I found that the genomic bases of cis-regulatory elements (cCRE) that overlap with CDS (coding regions) show lower conservation than CDS bases that have no cCRE overlap (2.839 vs. 2.978, based on phyloP100way scores). These scores are statistically significant. I'm confident in my methodology, and I’ve thoroughly checked my code for errors. However, this result seems counterintuitive—intuitively, regions with overlapping functions (acting as both enhancers and CDS) might be expected to show higher conservation than CDS-only regions.

I have also done this on a per-gene basis, and I found 60% of the genes had higher CDS-only than overlap scores.

For reference, I'm using ENCODE cCREs and GENCODE CDS regions (filtered for MANE Select transcripts).

Additionally, I analyzed ClinVar synonymous variants and found that 50.1% overlap with cCREs. I anticipated that cCRE-CDS regions would show depletion in synonymous variants.

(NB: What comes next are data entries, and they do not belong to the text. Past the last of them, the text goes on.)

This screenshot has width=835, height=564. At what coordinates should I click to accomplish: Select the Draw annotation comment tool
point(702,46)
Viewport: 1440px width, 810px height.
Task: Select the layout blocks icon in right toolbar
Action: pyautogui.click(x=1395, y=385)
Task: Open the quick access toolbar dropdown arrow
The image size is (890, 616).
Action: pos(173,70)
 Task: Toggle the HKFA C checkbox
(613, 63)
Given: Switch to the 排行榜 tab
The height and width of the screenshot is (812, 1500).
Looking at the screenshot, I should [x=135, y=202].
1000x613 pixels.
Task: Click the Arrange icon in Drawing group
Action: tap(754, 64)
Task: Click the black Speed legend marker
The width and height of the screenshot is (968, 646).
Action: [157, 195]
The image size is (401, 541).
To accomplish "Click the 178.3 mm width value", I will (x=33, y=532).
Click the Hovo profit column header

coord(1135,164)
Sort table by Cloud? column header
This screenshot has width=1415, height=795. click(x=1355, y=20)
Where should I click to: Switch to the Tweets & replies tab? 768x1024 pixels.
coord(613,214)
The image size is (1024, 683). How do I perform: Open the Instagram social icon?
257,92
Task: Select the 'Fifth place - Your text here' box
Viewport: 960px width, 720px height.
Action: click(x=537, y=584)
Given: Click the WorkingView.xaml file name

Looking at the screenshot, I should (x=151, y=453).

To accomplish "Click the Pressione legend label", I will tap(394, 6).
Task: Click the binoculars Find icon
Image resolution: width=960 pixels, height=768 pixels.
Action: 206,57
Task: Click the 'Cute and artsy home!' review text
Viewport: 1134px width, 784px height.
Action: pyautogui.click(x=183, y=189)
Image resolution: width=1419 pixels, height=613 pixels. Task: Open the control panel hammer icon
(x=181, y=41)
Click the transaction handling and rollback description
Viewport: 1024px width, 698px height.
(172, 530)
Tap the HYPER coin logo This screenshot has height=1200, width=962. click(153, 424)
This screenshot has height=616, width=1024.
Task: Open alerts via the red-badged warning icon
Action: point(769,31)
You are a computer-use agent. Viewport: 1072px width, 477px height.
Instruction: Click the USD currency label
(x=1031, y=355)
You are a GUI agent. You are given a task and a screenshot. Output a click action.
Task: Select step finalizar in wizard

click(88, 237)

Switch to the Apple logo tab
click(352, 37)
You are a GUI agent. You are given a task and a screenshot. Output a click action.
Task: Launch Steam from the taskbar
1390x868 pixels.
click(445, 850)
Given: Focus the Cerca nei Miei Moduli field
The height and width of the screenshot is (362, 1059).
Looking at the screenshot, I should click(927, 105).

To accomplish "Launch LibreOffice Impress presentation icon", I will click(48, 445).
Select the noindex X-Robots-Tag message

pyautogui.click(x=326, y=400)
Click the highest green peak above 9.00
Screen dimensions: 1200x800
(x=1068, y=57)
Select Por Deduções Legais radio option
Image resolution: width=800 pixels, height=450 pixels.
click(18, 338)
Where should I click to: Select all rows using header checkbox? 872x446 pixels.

Could there be a logical explanation for these findings, or might there be confounding variables affecting the results? Is there another analysis anyone would recommend to explore this further?

It's hard to comment on this because you haven't specified the methodology, and therefore no one can evaluate your methods for potential confounders.

I suspect you are defining "conserved" as sequence conservation underlying a human cCRE. But even with sequence conservation the functional activity may fail to be conserved, and visa versa. It may be appropriate to restrict attention to cCREs that show activity in both human and mouse.